Application software technology for auctions

Auction software is application software, that can either be deployed on a desktop, on a web server or as a smart contract on a blockchain virtual machine. This software is used by auctioneers and participants of online auctions such as eBay. Smart contracts replace an auctioneer's server, if the auctioneer is not trusted.

Online Auction companies have opened up their applications to third-party application developers to extend the capabilities and increase revenue. API interfaces were developed using XML which enable third-party developers to build applications that use the back-end of the online auction.

==Economic experiments==
Economists use special software to study human behavior in auctions by running auctions in a lab. There are diverse software tools for laboratory economic experiments, which allow fast programming of auctions. For instance, z-Tree programming language allows programming an experimental double auction in less than a day. This practise led to appearance of multiple scientific publications exposing results for generalized second price auctions, Dutch auctions, all-pay auctions and other auction types.

==Auction websites==

Auction websites reside in three categories according to the business model. These are B2B (Business to Business), B2C (Business to Customer), and C2C (Customer to Customer). eBay website serves all three business models. SAP Ariba website is dedicated to B2B. Ariba patented its auction software technology and won a case worth over $6M against Emptoris Inc. in 2009.

==Smart-contract based auction==
Blockchains with smart contract like Ethereum functionality allow definition, execution and enforcement of auctions between untrusted parties without the involvement of a trusted third party. A smart contract is code that is executed on top of the blockchain. Blockchain auction ensure transparency and prevent cheating by auctioneers and collusion by bidders.

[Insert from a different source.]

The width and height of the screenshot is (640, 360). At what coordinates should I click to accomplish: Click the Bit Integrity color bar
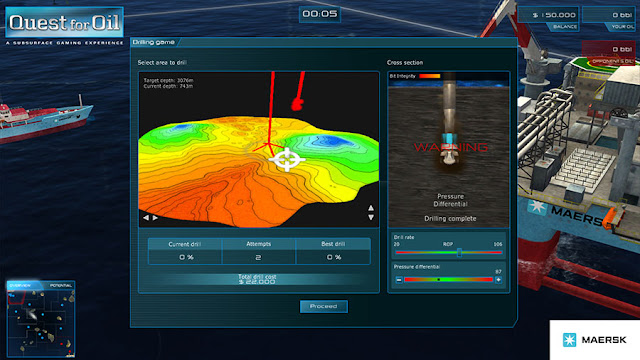point(430,76)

==Auction sniping software==
Auction sniping can be done by software on the bidder's computer, or by an online sniping service. eBay Germany banned automated sniping services in 2002, but the ban was declared illegal by Berlin's County Court, and revoked.

==General game playing==
General game playing was also proposed for trading agents in supply chain management thereunder price negotiation in online auctions from 2003 on. Hereby, an auction can be described in a game description language.